Early light curve excess in Type IIb supernovae observed with ATLAS

Qualitative constraints on progenitor systems

¹ Instituto de Astrofísica, Departamento de Física, Facultad de Ciencias Exactas, Universidad Andrés Bello, Fernández Concha 700, Las Condes, Santiago RM, Chile
² Millennium Institute of Astrophysics, Nuncio Monseñor Sotero Sanz 100, Of. 104, Providencia, Santiago, Chile
³ European Southern Observatory, Alonso de Córdova 3107, Vitacura, Santiago, Chile
⁴ Instituto de Alta Investigación, Universidad de Tarapacá, Casilla 7D, Arica, Chile
⁵ Data and Artificial Intelligence Initiative (IDIA), Faculty of Physical and Mathematical Sciences, Universidad de Chile, Santiago, Chile
⁶ Center for Mathematical Modeling, Universidad de Chile, Beauchef 851, Santiago 8370456, Chile
⁷ Department of Physics, University of Oxford, Keble Road, Oxford OX1 3RH, UK
⁸ Astrophysics Research Centre, School of Mathematics and Physics, Queen’s University Belfast, N. Ireland BT7 1NN, United Kingdom
⁹ Space Telescope Science Institute, 3700 San Martin Drive, Baltimore MD 21218, USA
¹⁰ Physics and Astronomy Department, Johns Hopkins University Baltimore MD 21218, USA
¹¹ Astronomical Observatory Institute, Faculty of Physics and Astronomy, Adam Mickiewicz University, ul. Słoneczna 36, 60-286 Poznań, Poland
¹² South African Astronomical Observatory, Cape Town 7925, South Africa
¹³ Department of Physics, Stellenbosch University, Stellenbosch 7602, South Africa

^⋆ Corresponding author: b.ayalainostroza@gmail.com

Received: 4 March 2025
Accepted: 11 June 2025

Abstract

Context. Type IIb supernovae (SNe IIb) often exhibit an early light curve excess (EE) preceding the main peak powered by ⁵⁶Ni decay. The physical origin of this early emission remains an open question. Among the proposed scenarios, shock cooling (SC) emission, resulting from the interaction of the shock wave with extended envelopes, is considered the most plausible mechanism. However, the occurrence rate of such events has yet to be reliably constrained.
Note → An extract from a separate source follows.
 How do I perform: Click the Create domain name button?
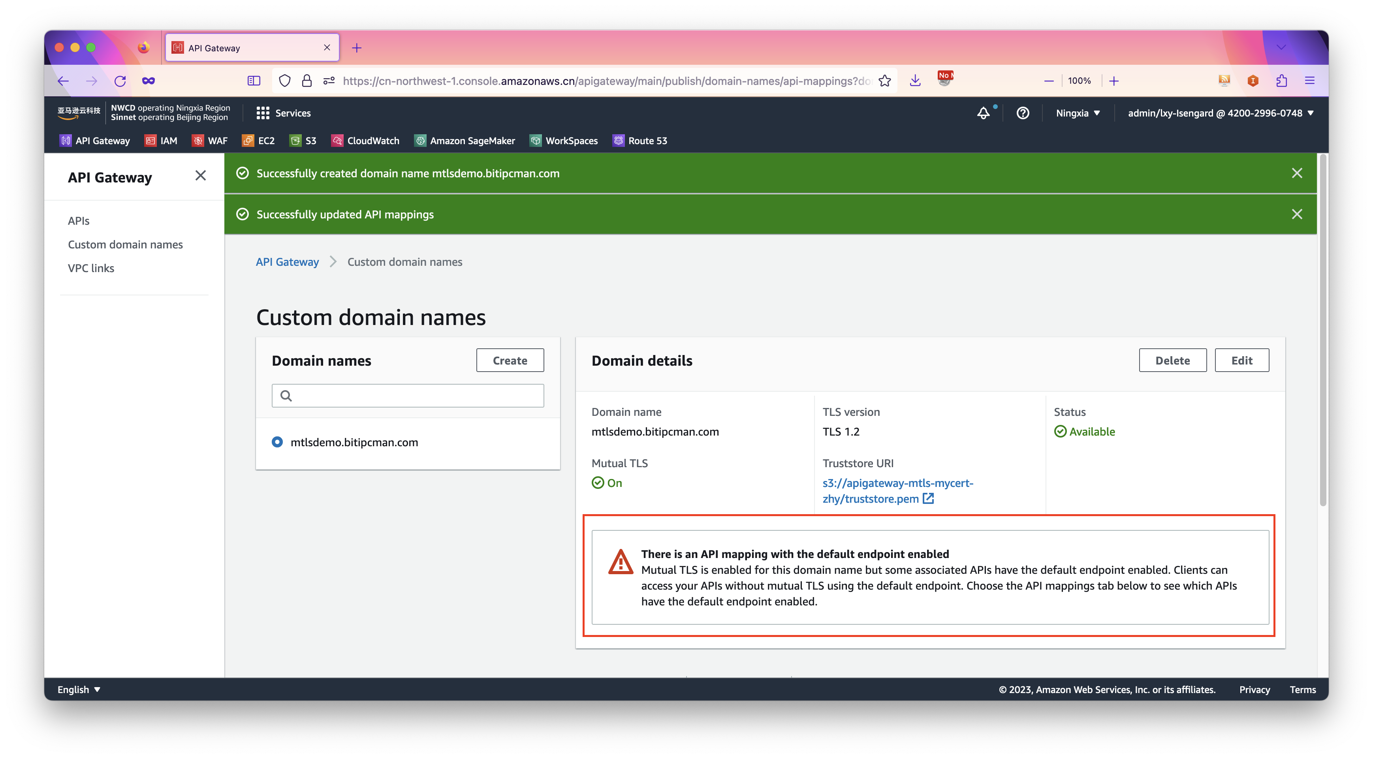pos(510,360)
Aims. This study aims to quantify the frequency of EE in SNe IIb and investigate its physical origin by analysing optical light curves from the Asteroid Terrestrial-impact Last Alert System (ATLAS) survey, ultimately providing qualitative constraints on their progenitor systems.
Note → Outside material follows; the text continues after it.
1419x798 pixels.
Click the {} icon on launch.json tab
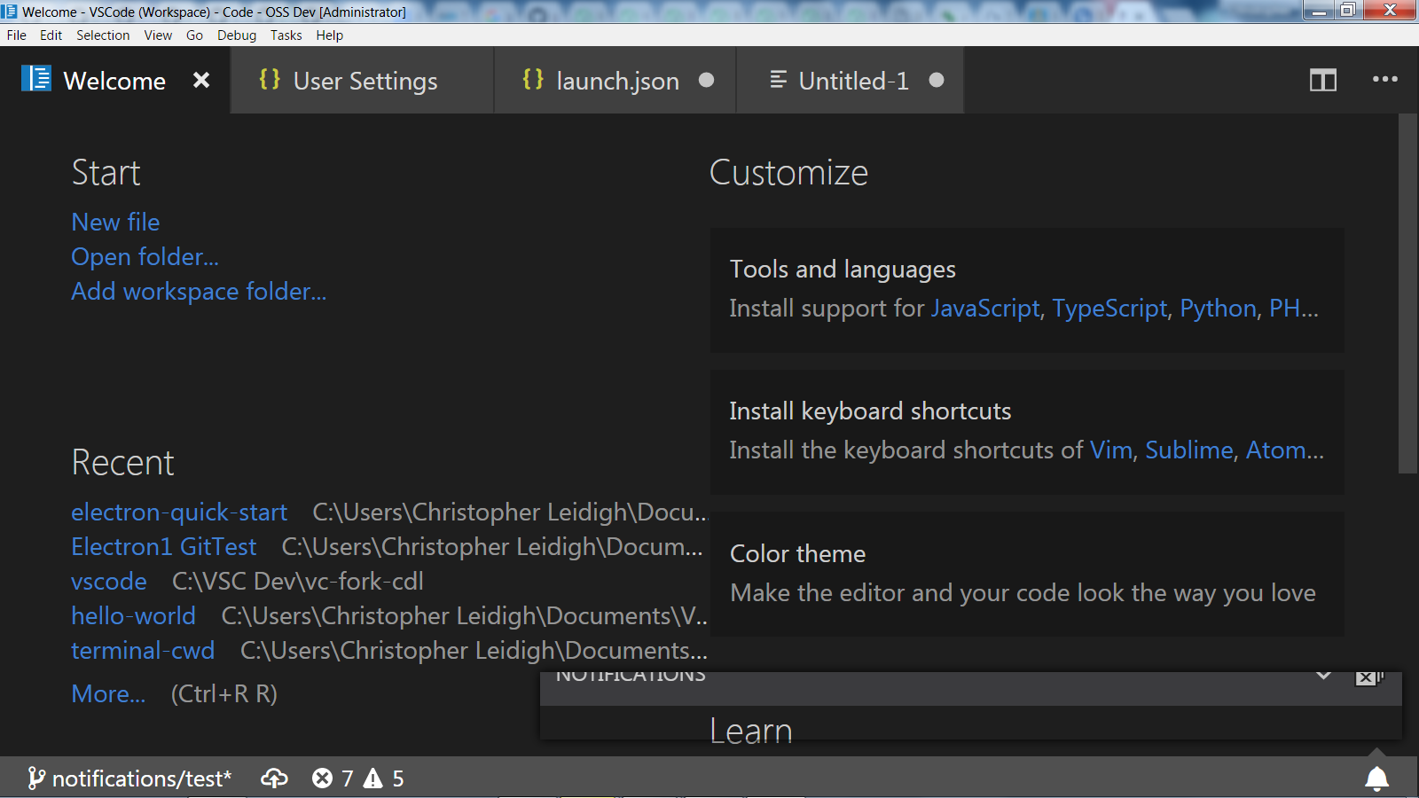pyautogui.click(x=532, y=80)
Methods. We identified 74 potential SNe IIb from 153 spectroscopically classified events reported in the Transient Name Server (TNS), observed by ATLAS with peak fluxes exceeding 150 μJy (18.46 mag) and explosion epoch uncertainties below six days. Using a spectral reclassification method, we selected a sample of 66 SNe IIb and a cleaned sample of 59 SNe IIb for analysis. We then applied light curve model fitting and outlier analysis to identify objects exhibiting EE emission and studied their photometric properties.

Results. We identify 20 SNe IIb with EE, corresponding to a frequency of approximately 30.5% to 50%, the higher value being obtained under the most stringent observational data-quality cuts. The duration and colour evolution of the early excess support its interpretation as shock cooling in extended envelopes. We also find that EE SNe IIb exhibit faster post-peak declines than non-EE events, while both groups show similar peak absolute magnitudes and rise-time distributions.

Conclusions. Our findings suggest that EE and non-EE SNe IIb likely share similar initial progenitor masses but differ in their ejecta properties, potentially due to varying degrees of binary interaction. This study constrains EE SNe frequency and photometric properties, paving the way for future theoretical work, such as hydrodynamical modelling of EE SNe light curves, which could corroborate these results and contribute to constraining the evolutionary pathways of SNe IIb progenitor systems.